India’s financial crimes agency charged Congress Party leaders Rahul Gandhi and his mother, Sonia, with money laundering this week, in a case that the opposition group called political persecution by the government of Prime Minister Narendra Modi, Reuters reported Wednesday. 

On Tuesday, India’s Enforcement Directorate (ED) filed a complaint in a New Delhi court accusing the Gandhis and other senior Congress Party figures of using a shell company to illegally acquire property worth more than $230 million tied to the now-defunct National Herald newspaper.  

The case – scheduled to be heard on April 25 – stems from a 2021 probe into a complaint by a member of Modi’s ruling Bharatiya Janata Party (BJP), who alleged that the Gandhis misused party funds to take control of Associated Journals Limited (AJL), the publisher of the National Herald, the BBC wrote. 

The newspaper was founded in 1938 by Jawaharlal Nehru, India’s first prime minister and Rahul Gandhi’s great-grandfather.
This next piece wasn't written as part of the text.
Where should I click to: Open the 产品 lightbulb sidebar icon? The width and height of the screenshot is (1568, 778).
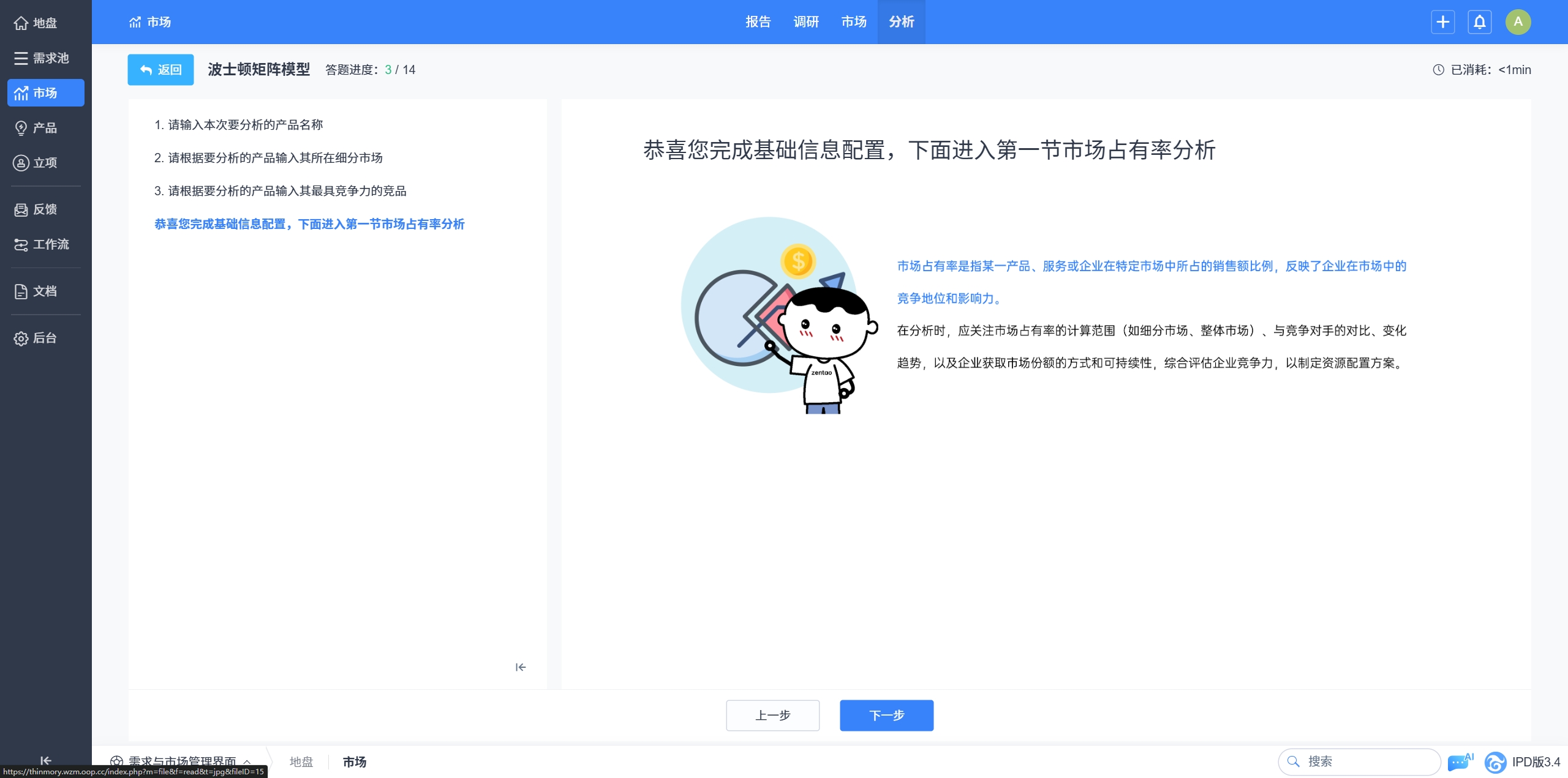[x=21, y=128]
The paper ceased operations in 2008 after the publisher ran into financial troubles, but was later relaunched as a digital outlet under Congress’s stewardship. 

According to the complaint, the AJL became debt-free after swapping its debt for equity and assigning the shares to a newly created company called Young Indian – Sonia and Rahul each hold 38 percent. 

Last week, the ED alleged that this move allowed the Gandhis to gain control of assets worth around $233 million for just a little more than $58,000. 

But the Congress Party has rejected the accusations, saying the National Herald’s rescue was about preserving a legacy of the independence movement, not profiteering. 

Protests broke out across the country Thursday over the case, a “mass movement to protect democracy and uphold the Constitution,” according to the opposition. 

The opposition decried the charges as “politics of vendetta and intimidation” by Modi, claiming that the prime minister and his ruling BJP are weaponizing federal agencies to silence political rivals. 

According to Reuters, at least 150 opposition politicians have faced ED enforcement action since Modi took office in 2014.